Orientar o Barcelona cansa. Principalmente, quando se tem de competir com o Real de Mourinho e de Cristiano Ronaldo. Mas outra história será escrita. Mais cedo ou mais tarde
Tenho o hábito de perguntar aos meus alunos de Motricidade Humana, designadamente aos de Desporto, o que pretendem ser eles, findo o seu curso universitário. Em 1982 (precisamente há trinta anos!) levantei igual questão ao José Mourinho, era ele aluno do primeiro ano da licenciatura em Educação Física e Desporto do Instituto Superior de Educação Física de Lisboa. Respondeu-me, aprumado e sem reticências: “Quero ser treinador de futebol”.

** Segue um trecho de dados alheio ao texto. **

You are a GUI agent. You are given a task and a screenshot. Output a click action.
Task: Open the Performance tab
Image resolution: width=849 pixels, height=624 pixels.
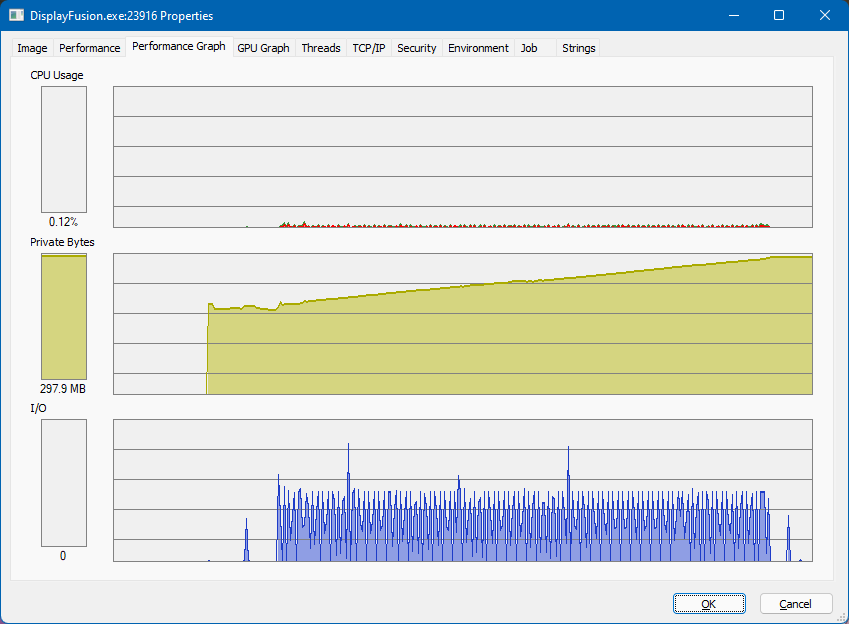pos(89,48)
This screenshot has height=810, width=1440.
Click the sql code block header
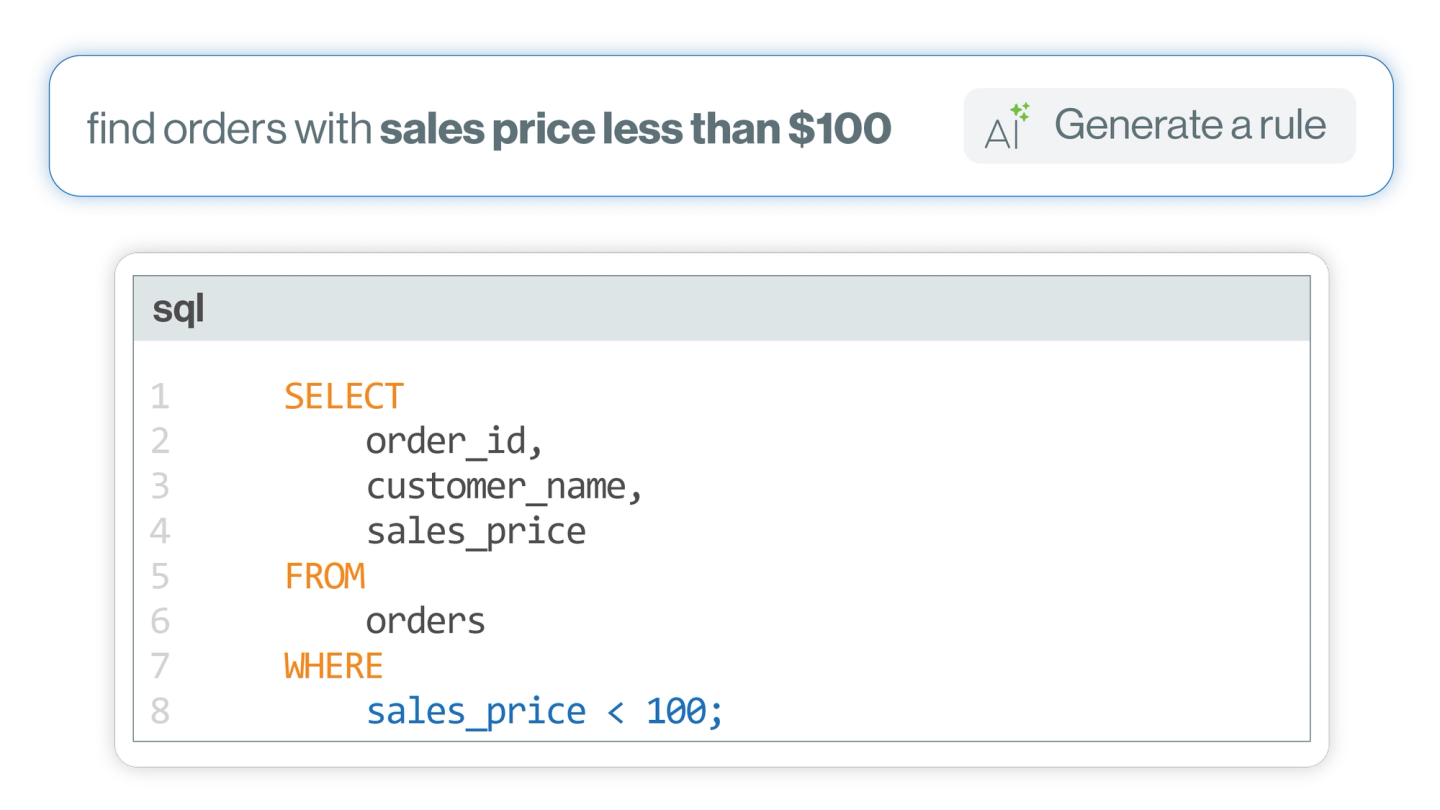pos(721,309)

Olhei para ele, com simpatia, dada a convicção manifestada por um jovem de 18 anos de idade, mas não deixei de acrescentar: “Então não se esqueça que, para saber de futebol, é preciso saber mais do que futebol”.

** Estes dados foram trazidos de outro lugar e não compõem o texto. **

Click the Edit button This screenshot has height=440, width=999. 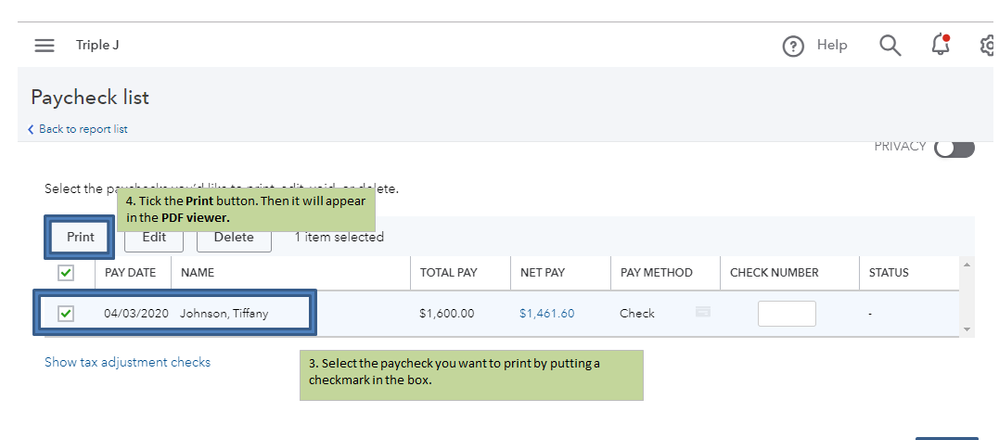click(154, 237)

O atual treinador do Real Madrid muitas vezes lembra o conselho que naquele momento me ocorreu e tem mesmo a generosidade de afirmar que nunca mais o esqueceu, ao longo da sua vida.
No seu primeiro ano de treinador, no F.C. Porto e no primeiro livro de Luís Lourenço, sobre o seu amigo José Mourinho, não tive receio em escrever no prefácio que o José Mourinho estava para o treino como Pelé e Maradona para a prática do futebol.
Embora já me tenha enganado muitas vezes, desta vez não me enganei. Líder nato, inteligente, perspicaz, corajoso, em constante busca por mais informação e fazendo da sua equipa a sua segunda família – a aposta nos seus êxitos era um risco reduzido.
No entanto, ao fim de treze títulos (poderão ser catorze, se os catalães vencerem a Taça do Rei, no próximo dia 23 de Maio), no espaço de quatro anos, e ao leme de uma equipa que realizou exibições memoráveis – Josep Guardiola, de 41 anos de idade, pode também apresentar um currículo admirável.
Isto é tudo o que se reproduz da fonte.